*** Opening Supplied data ***
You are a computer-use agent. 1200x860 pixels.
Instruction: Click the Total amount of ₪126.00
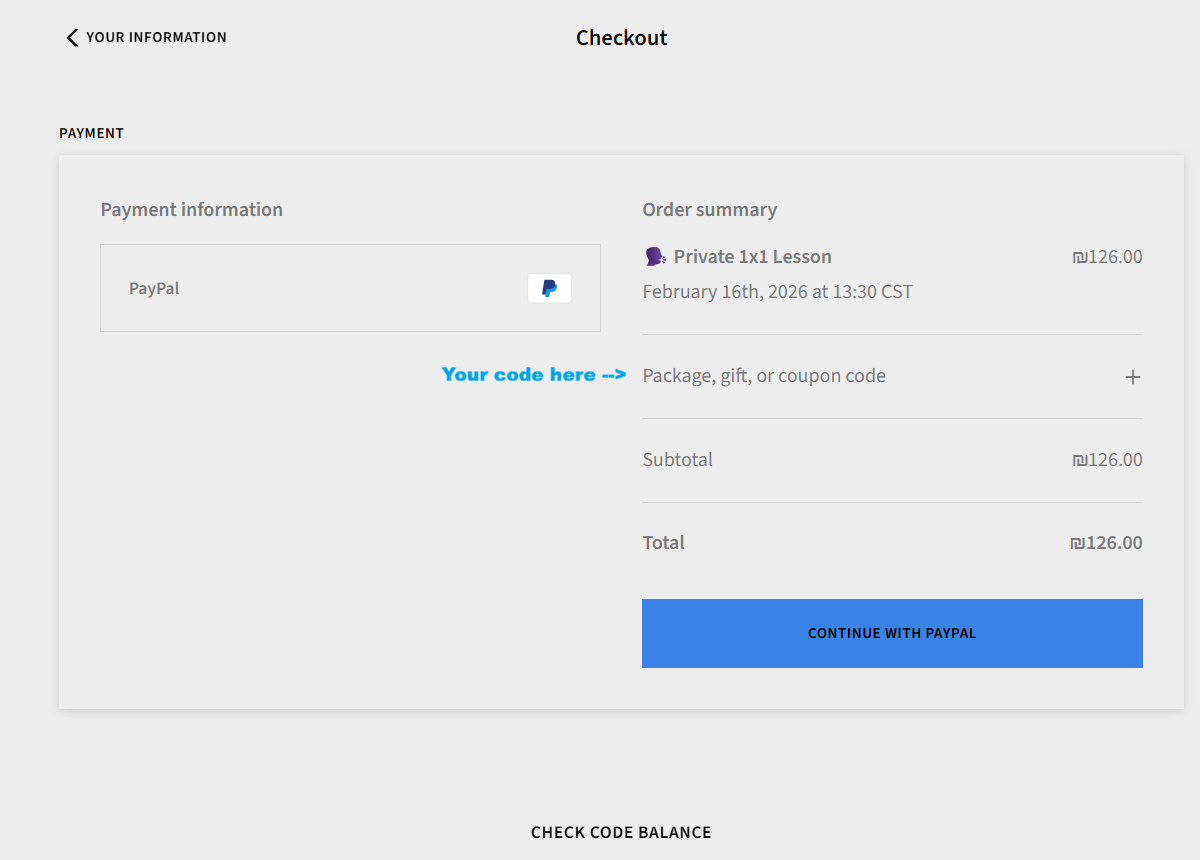[1106, 542]
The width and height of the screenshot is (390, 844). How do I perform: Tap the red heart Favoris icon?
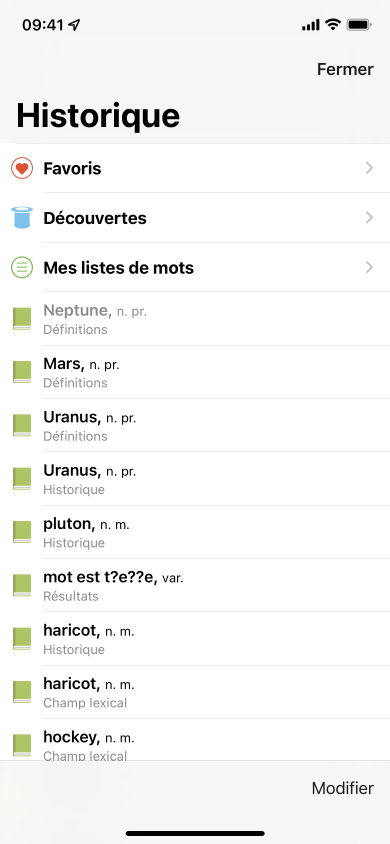22,168

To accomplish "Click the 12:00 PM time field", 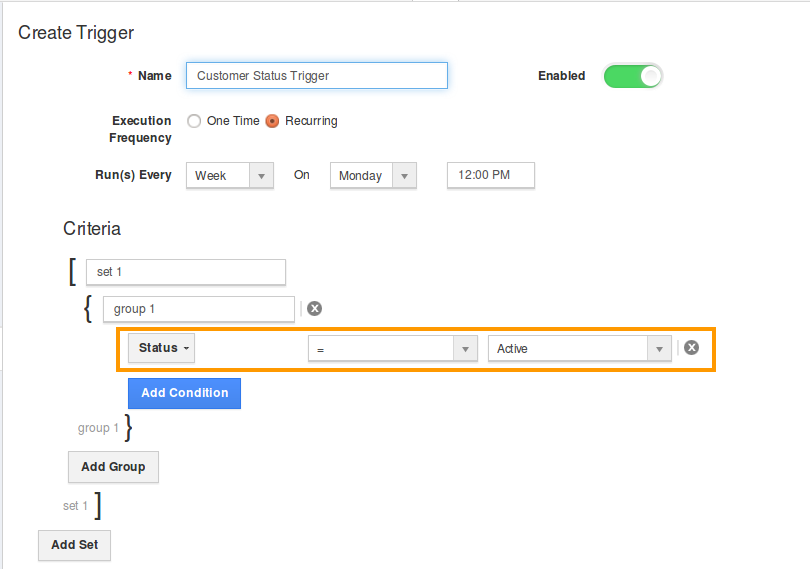I will point(491,175).
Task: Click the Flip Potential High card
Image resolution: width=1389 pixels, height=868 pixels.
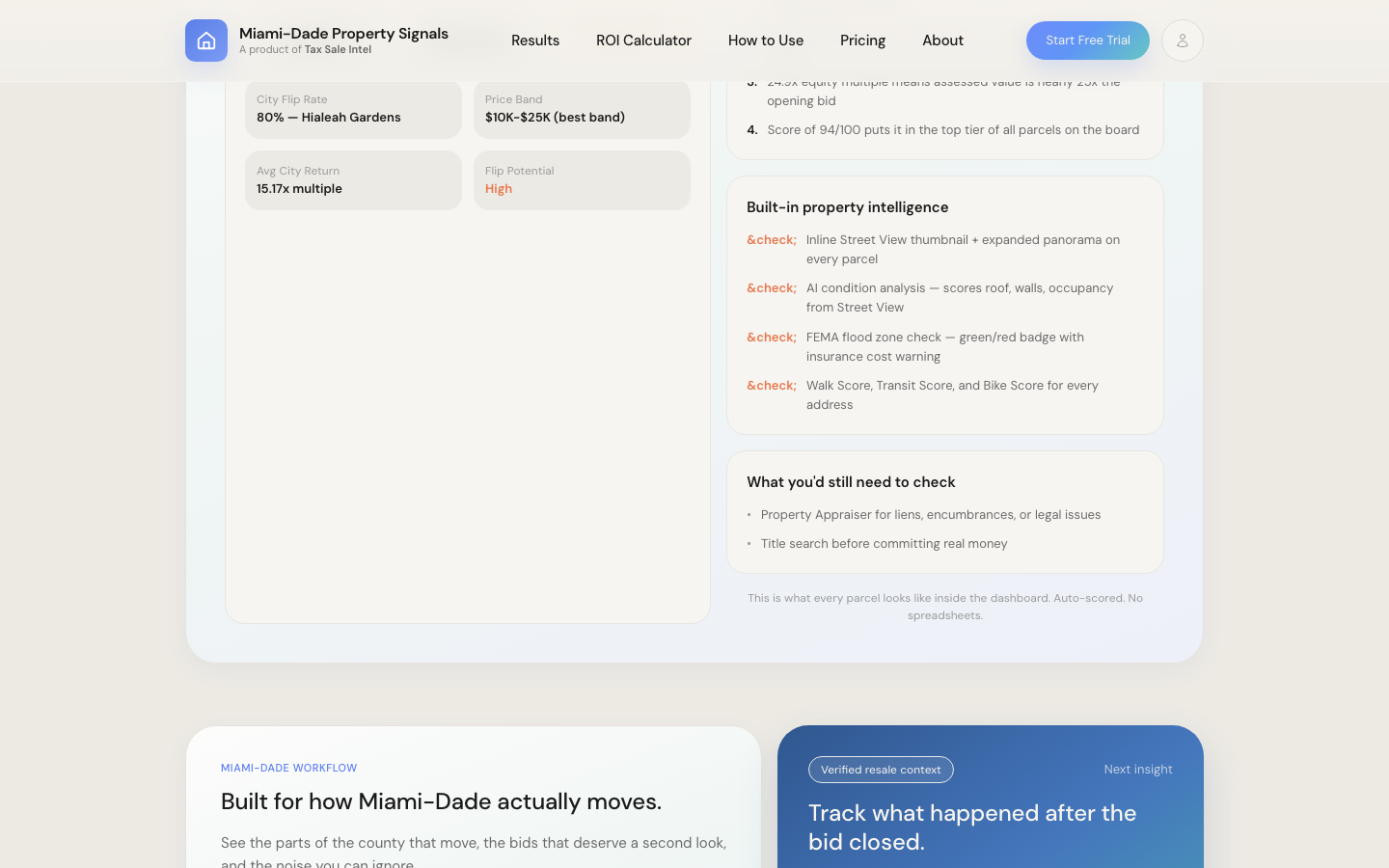Action: pyautogui.click(x=582, y=180)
*** Closing Supplied data ***
* [Task item]:
From the line with "Image resolution: width=1389" to the final line of the entries above, reproduce each line exactly and nothing else; the pictures stay out.

* [Task solution]:
Image resolution: width=1389 pixels, height=868 pixels.
Action: pyautogui.click(x=582, y=180)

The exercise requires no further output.